Задания:
1) Что означает уход под воду в юнгианской системе архетипов, согласно фрагменту документа?
2) Процитируйте из фрагмента документа отрывок, который открывается словами «(Для меня, в» и завершается словами «онтологии и антропологии.)».
3) Почему уход Арведуи и Фириэли влечёт за собой очередную победу над Королём-Чародеем? Ответьте по фрагменту документа в одном–трёх предложениях.

(Для меня, в силу профессиональных аберраций, в этой главе явственно различим ещё и тугой клубок гоголевских мотивов. И впервые, пожалуй, я вижу столь последовательное и точное попадание в эту традицию – не подражание фабульным поворотам, но именно концептуальную близость, переклички авторской онтологии и антропологии.)
В этом смысле весь эпизод с эльфийским кораблём словно бы проходит через двойное кодирование: гибель экипажа и пассажиров во льдах – это смерть внутри смерти, как сон во сне, погружение всё глубже, которое читатель самим актом чтения оказывается вынужден разделить с персонажами. И здесь дело не только в том, что спасение на эльфийском корабле в художественном мире Арды хотя и возможно, однако же никогда не является спасением для этого мира и этой жизни.
Если вспомнить, что в юнгианской системе архетипов уход под воду означает погружение в коллективное бессознательное, то «вторая гибель» Арведуи и Фириэли – это прежде всего их переход в область памяти, национальной и родовой. Такой уход «живьём» в легенду – своего рода косвенный подвиг, и закономерным образом этот уход влечёт за собой очередную победу над Королём-Чародеем, потратившим силы на уже недоступных ему врагов. Арведуи, таким образом, дважды обманывает Ангмарца, уводя его от истинной цели – сначала от Аранарта и остатков войск Арнора, затем от Ики и его народа, дерзновенно осмелившихся жить в небытии – иначе, чем «не-мёртвые» назгулы.

Фрагмент набора данных:
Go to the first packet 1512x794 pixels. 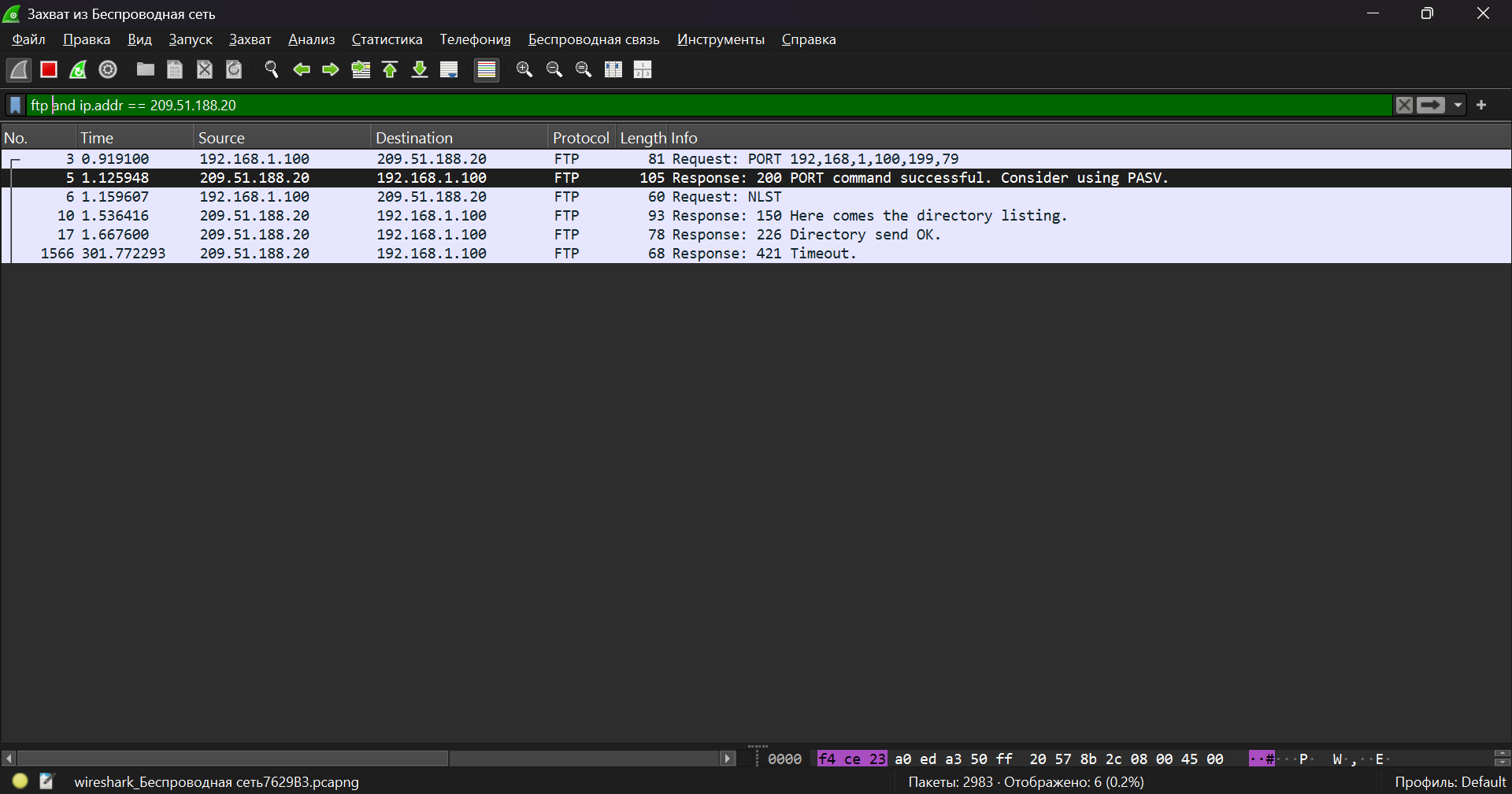coord(390,69)
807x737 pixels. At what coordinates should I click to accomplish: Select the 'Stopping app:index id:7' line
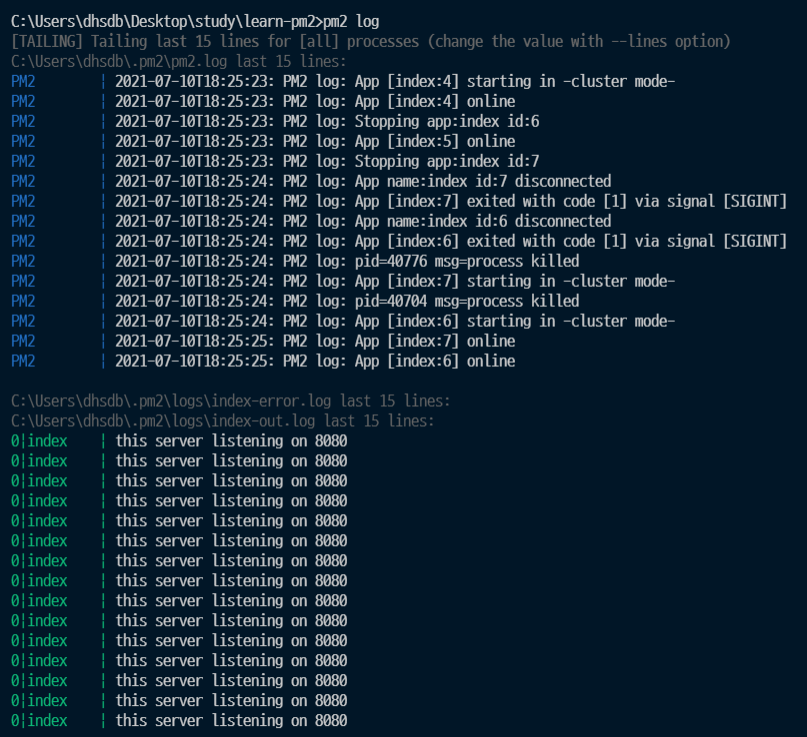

Ответы:
1) Погружение в коллективное бессознательное.

2)
(Для меня, в силу профессиональных аберраций, в этой главе явственно различим ещё и тугой клубок гоголевских мотивов. И впервые, пожалуй, я вижу столь последовательное и точное попадание в эту традицию – не подражание фабульным поворотам, но именно концептуальную близость, переклички авторской онтологии и антропологии.)

3) Король-Чародей потратил силы на врагов, которые уже были ему недоступны. Так Арведуи уводил его от истинной цели: сначала от Аранарта и остатков войск Арнора, затем от Ики и его народа.